What color these are, we have no idea, but who even cares? Free flowers. We offer our thanks, invisible neighbors!

(In any case, the next door neighbor will undoubtedly know them in no time. She's got a talent for that.)


Out in the sun, poking little holes in my indifferent yard, and thinking "where should I put these" I thought of my mom, my brother, my grandma. I didn't inherit grandma's affinity for the earth, but my mother and brother both love digging and planting. My brother would appreciate, too, the "recycling" nature of my neighbor's and my find, too. He has much respect for finding (re-)uses for things, and a remarkable talent for finding things to use. Scavenger and gardener; he gets a lot out of the earth.

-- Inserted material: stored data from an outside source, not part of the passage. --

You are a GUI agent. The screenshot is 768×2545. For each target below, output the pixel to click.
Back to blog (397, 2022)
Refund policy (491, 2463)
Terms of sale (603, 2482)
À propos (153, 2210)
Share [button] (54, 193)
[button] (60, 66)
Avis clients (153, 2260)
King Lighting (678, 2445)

Compared to others of my blood, I'm a watered-down dirt lover. But I do love the distinctive smells of real food, real earth. When it's dry, the way the dirt doesn't resist, but the roots of the grass do. When its' wet, the cool sight and smell of soil. The acrid promises of tomatoes. Even just lawn cuttings. I may not put myself very close to it, but I recognize and respect the fact that I have a little patch of land to tend to. Some of what it means.


I planted something today. It was given to me, one of the little concrete blessings life has to offer sometimes.

Here's hoping I've planted some other things, less tangible. There was one job at that Place I've been looking at every day, never seeing anything to apply for (until now ...). There still may be hope with that foundation job I saw over the holiday. There is the book, too. Something could be growing.

I just haven't seen the sprouts yet.

Will water again this evening, and will try to be good to these little gifts. Someday we'll see what color. In the meantime: really, they're flowers. Who cares what shade they are?